A critical vulnerability was discovered in one of the popular WordPress Live Chat plugin, which when exploited, would let unauthorized remote hackers to steal chat logs or manipulate chat sessions.
The vulnerability which has been dubbed as CVE-2019-12498, resides in the “WP Live Chat Support” which is currently used by more than 50,000 businesses to provide customer support and chat with visitors through their websites.
The flaw was discovered by cybersecurity researchers at Alert Logic and they state that the flaw originates because of an improper validation check for authentication that could permit unauthenticated users to access restricted REST API endpoints.
A potential remote attacker can exploit the exposed endpoints for malicious purposes like
- Stealing the entire chat history for all chat sessions,
- Modifying or deleting chat history,
- Injecting messages into an active chat session, acting as a customer support agent,
- Forcefully end active chat sessions, like a denial of service (DoS) attack.
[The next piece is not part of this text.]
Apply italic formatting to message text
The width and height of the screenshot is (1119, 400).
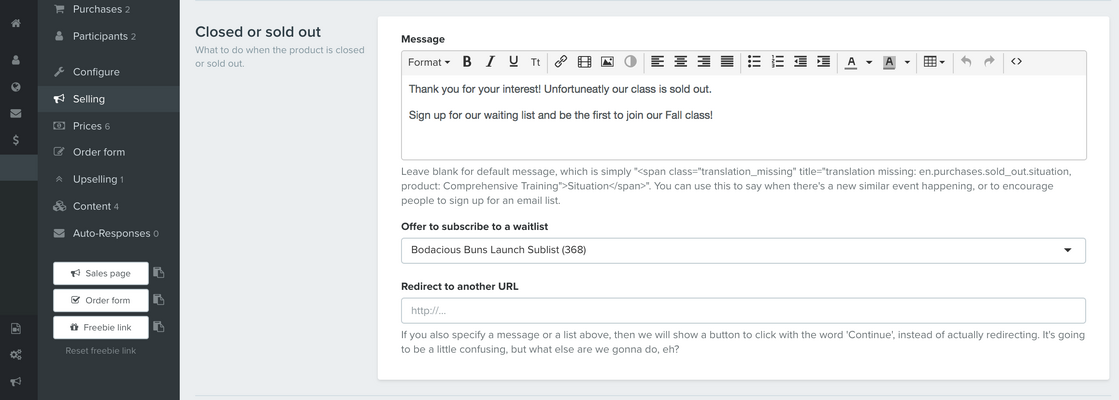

This issue affects all WordPress websites as well as their customers, who still make use of the WP Live Chat Support version 8.0.32 or earlier to provide live support.
The issue has been reported to the maintainers of this affected WordPress plugin, for which an updated patched version of the plugin was released.
However, there was no evidence of any active exploitation of the flaw in the wild. But the WordPress administrators are highly recommended to install the latest version of the plugin at the earliest.